• APPLY WHAT YOU READ:
- A) Quote the scirocco passage word for word, starting at the words "Sicilian word of" and stopping after "hot to breathe.".
- B) Write a continuation of the scirocco passage that picks up after its last sentence.

• EXCERPT:
[Start of section]
Sicilian word of the day: Scirocco


The sun burnt landscape of the countryside near Nicosia, Enna.
The sun burnt landscape of the countryside near Nicosia, Enna.


The scirocco is an infernal African air current from the desert who whips up the heat in the Mediterranean to unbearable levels during the summer . If this hot wind is still the day is pleasant but if it is on the prowl it makes the air too hot to breathe.

Someone who is sciroccato has fallen victim to the scirocco, literally withered and windswept by the arid breeze. A victim of this Sahara based hurricane isn’t a good sight to behold, tired out, dehydrated and perpetually perspiring. The best cure is to bathe in the cool sea, find some shade under a beach umbrella, drink plenty of water and wait for the first rains of August.

In Italian someone who is sciroccato is a dazed and confused person who behaves in a bizarre and incomprehensible manner.
[End of section]
• MATERIAL PROVIDED:
[Start of section]
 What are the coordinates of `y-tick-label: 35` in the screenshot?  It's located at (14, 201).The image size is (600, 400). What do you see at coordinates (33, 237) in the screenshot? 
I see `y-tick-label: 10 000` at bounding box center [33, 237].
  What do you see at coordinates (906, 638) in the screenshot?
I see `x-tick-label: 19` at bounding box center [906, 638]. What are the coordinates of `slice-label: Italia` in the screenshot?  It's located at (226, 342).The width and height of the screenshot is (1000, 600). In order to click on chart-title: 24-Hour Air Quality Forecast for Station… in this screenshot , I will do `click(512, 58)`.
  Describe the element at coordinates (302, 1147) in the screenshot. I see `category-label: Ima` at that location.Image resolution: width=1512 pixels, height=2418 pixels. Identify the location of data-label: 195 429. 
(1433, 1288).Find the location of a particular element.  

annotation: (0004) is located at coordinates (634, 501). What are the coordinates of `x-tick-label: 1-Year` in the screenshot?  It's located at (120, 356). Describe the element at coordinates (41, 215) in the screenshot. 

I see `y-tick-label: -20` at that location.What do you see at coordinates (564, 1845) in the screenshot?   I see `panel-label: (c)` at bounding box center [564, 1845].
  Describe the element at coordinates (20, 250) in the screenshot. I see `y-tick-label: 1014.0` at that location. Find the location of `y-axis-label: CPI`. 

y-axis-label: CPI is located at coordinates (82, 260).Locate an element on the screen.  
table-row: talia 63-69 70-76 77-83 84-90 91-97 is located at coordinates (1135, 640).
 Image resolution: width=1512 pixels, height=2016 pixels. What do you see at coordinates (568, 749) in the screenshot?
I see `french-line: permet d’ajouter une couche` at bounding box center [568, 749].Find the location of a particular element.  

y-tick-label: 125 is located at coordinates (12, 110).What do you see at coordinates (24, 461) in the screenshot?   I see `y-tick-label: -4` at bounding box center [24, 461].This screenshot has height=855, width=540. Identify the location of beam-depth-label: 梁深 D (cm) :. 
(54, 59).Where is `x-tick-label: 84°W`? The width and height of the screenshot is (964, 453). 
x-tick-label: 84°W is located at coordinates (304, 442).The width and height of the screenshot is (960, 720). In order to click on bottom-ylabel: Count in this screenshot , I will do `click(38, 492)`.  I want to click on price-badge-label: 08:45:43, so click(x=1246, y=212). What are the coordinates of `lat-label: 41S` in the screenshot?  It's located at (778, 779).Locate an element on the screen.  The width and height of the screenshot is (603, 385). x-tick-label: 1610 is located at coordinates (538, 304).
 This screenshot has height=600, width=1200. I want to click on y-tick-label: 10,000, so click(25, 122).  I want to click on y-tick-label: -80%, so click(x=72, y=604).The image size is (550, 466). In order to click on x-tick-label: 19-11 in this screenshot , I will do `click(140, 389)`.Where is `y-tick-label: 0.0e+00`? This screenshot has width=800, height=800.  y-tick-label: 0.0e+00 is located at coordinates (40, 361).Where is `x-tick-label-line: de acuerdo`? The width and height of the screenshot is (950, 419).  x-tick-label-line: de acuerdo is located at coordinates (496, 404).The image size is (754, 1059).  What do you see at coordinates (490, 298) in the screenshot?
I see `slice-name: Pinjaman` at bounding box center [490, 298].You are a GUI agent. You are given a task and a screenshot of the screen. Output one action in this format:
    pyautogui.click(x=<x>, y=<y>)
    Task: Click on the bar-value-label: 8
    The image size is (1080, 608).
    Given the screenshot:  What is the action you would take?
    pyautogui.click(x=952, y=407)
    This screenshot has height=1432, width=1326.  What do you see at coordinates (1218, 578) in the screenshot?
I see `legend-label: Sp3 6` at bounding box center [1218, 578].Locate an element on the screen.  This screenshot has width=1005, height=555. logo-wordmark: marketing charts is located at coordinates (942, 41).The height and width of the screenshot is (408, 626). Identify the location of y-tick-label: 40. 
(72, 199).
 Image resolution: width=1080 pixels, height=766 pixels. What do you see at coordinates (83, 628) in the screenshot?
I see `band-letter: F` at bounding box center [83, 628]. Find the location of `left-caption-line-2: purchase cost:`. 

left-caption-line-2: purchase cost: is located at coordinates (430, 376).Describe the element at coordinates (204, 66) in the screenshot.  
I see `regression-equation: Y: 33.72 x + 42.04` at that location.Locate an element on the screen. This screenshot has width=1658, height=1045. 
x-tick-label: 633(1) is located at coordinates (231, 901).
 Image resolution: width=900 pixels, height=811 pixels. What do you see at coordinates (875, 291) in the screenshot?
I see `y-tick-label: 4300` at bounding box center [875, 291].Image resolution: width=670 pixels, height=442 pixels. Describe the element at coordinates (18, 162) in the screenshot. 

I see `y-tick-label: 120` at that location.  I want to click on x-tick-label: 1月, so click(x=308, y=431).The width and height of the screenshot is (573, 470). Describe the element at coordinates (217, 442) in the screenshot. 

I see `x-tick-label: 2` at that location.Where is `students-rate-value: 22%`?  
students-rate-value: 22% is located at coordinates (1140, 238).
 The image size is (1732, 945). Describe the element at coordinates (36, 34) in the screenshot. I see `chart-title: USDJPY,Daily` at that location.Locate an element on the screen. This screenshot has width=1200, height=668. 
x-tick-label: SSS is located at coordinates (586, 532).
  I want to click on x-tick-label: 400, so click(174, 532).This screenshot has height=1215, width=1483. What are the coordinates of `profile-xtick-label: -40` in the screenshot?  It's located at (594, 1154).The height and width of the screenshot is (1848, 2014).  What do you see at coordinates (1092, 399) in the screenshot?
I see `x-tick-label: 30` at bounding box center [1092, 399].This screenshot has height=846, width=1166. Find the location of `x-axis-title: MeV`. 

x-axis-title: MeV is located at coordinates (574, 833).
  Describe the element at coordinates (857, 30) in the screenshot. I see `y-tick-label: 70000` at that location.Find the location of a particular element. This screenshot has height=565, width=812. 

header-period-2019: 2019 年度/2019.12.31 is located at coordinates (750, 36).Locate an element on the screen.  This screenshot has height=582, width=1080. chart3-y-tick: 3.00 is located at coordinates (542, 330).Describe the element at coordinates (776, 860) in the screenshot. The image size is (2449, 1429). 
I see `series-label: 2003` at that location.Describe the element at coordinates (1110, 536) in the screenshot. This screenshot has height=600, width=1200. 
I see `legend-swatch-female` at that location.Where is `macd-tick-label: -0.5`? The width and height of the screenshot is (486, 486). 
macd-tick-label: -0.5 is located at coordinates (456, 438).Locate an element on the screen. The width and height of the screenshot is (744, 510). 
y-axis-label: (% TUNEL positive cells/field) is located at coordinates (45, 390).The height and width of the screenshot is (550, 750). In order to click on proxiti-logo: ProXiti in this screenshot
[End of section]
• RESULTS:
- A)
Sicilian word of the day: Scirocco


The sun burnt landscape of the countryside near Nicosia, Enna.
The sun burnt landscape of the countryside near Nicosia, Enna.


The scirocco is an infernal African air current from the desert who whips up the heat in the Mediterranean to unbearable levels during the summer . If this hot wind is still the day is pleasant but if it is on the prowl it makes the air too hot to breathe.

- B)
8 thoughts on “Sicilian word of the day: Scirocco

  1. Hi Rochelle –

    Great photo. I really do enjoy your posts.

    I posted today’s blog on my La RosaWorks FB page… It might get you some additional followers.

    I fear that the Sirocco is only going to get worse. Here in NYC it’s already hot. The weather is getting less and less ‘normal’. We’ve really done a number on the climate.

    Anyway. That’s much for the reading entertainment and for keeping me connected when I’m not there.

    Best, Karen

    Karen J. La Rosa La RosaWorks, LLC Sicily Travel & Tourism Ph.: 917.225.8415 (Sicily) 011 39 333.435.3598 IATAN 22.505755


    1. Hello there Karen,
      Thanks so much for reading and for linking to my blog. I’ll do my best to keep things interesting, so many ideas and so little time as usual.
      Sorry I didn’t get a chance to see you while you were at Cefalu’. I know there will be other trips to Sicily for you and many more opportunities down the line. I’ll try and link to your beautiful blog too!
      Every possible happiness.


  2. Hi Rochelle,

    My name is Piermarco and I am an expact too. Only my expatriation is a slightly different one: from Sicily out. As a matter of fact, I live in the Netherlands.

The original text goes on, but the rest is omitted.